PSK PSK Bulten KOMKAR Roja Nû Weşan / Yayın Link Arşiv
Dengê Kurdistan
 PSK
PSK Bulten
 KOMKAR
 Roja Nû
 Weşan/Yayın
 Arşiv
 Link
Pirs û Bersîv
Soru / Cevap
Webmaster
1
 
 
 

28 MART YEREL SEÇİMİ ÜZERİNE

Yılmaz Çamlıbel

28 Mart yerel seçiminin neticeleri belli oldu. Bölgeyle Türkiye’nin içinde bulunduğu kritik ortamda yapılan bu seçim, herkesten çok biz Kürtleri yakından ilgilendiriyor. Bu açıdan, neticeleri bilimsel bir biçimde ele alıp yorumlamamız ve gerekli dersleri çıkarmamız hayati önem taşıyor.
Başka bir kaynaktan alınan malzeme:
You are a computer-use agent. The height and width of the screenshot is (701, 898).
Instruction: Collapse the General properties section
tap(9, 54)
Bu konuda gerçekçi bir yorum yapmak için uzman olmamıza gerek yok. Yakın tarihte yaşadıklarımız üzerine düşünmemiz, o dönemdeki kusur ve yanlışlıklarımızı görmemiz, gördüğümüz zararları hatırlamamız,  bunları siyaset bilimine uygun şekilde irdelememiz ve sentezlere varmamız yeterlidir.
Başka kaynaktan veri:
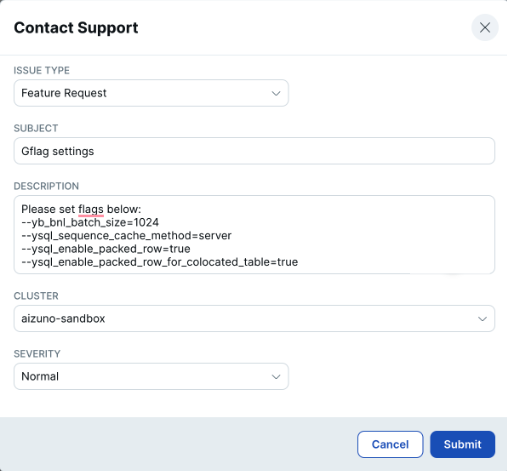Click the SUBJECT field label
This screenshot has height=471, width=507.
click(36, 128)
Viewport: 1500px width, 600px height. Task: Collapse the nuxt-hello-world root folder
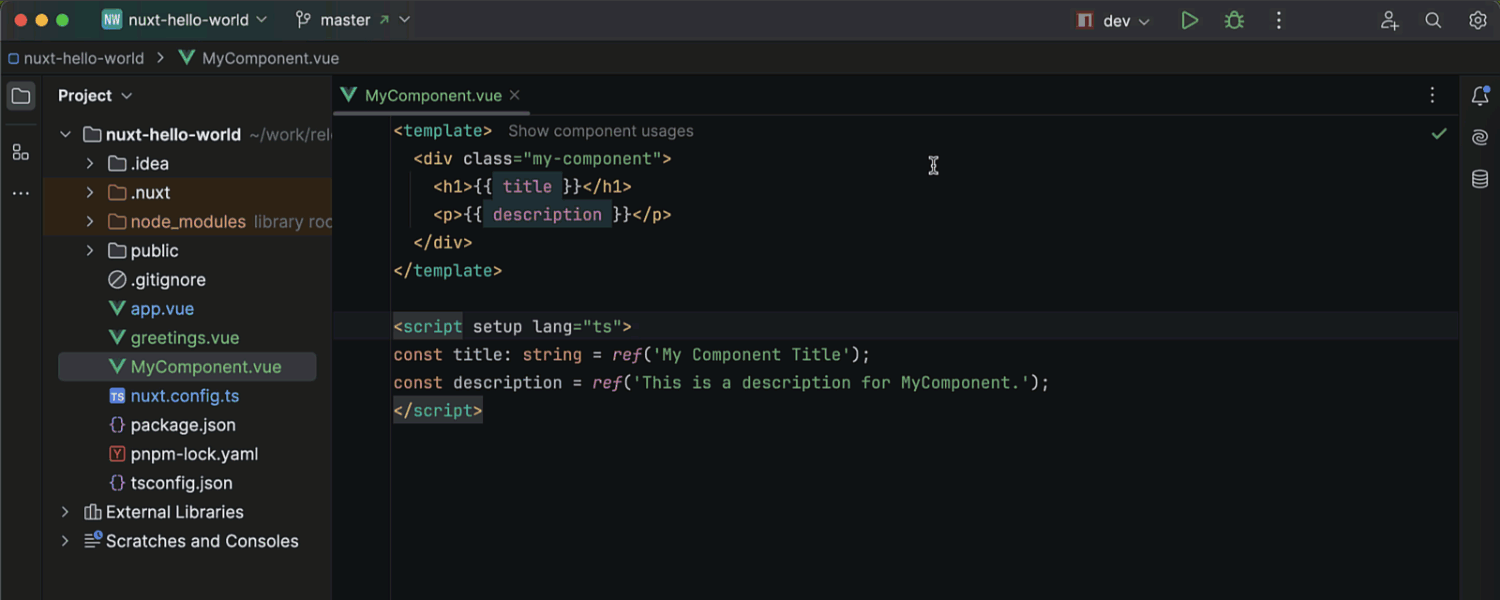[x=65, y=134]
Türkiye’de, halk desteği olan ve kurulu düzeni değiştirmek için çaba sarfeden üç ana toplumsal dinamik var. Bu üç ana dinamik, Kürdler, emekçiler ve dindarlardan oluşuyor. Bunlar, eskiden bağımsız partilerini oluşturamadıkları için, mevcut düzen partilerinin içine sızarak siyaset yapmaya çalışıyorlardı. Bu yüzden, içine girdikleri partilerden yarar sağlama bir yana, adına konuştukları grupları bu partinin kanatları altına çekerek, onların bilincini ve mücadele azmini sulandırarak, düzene hizmet etme durumuna düşüyorlardı.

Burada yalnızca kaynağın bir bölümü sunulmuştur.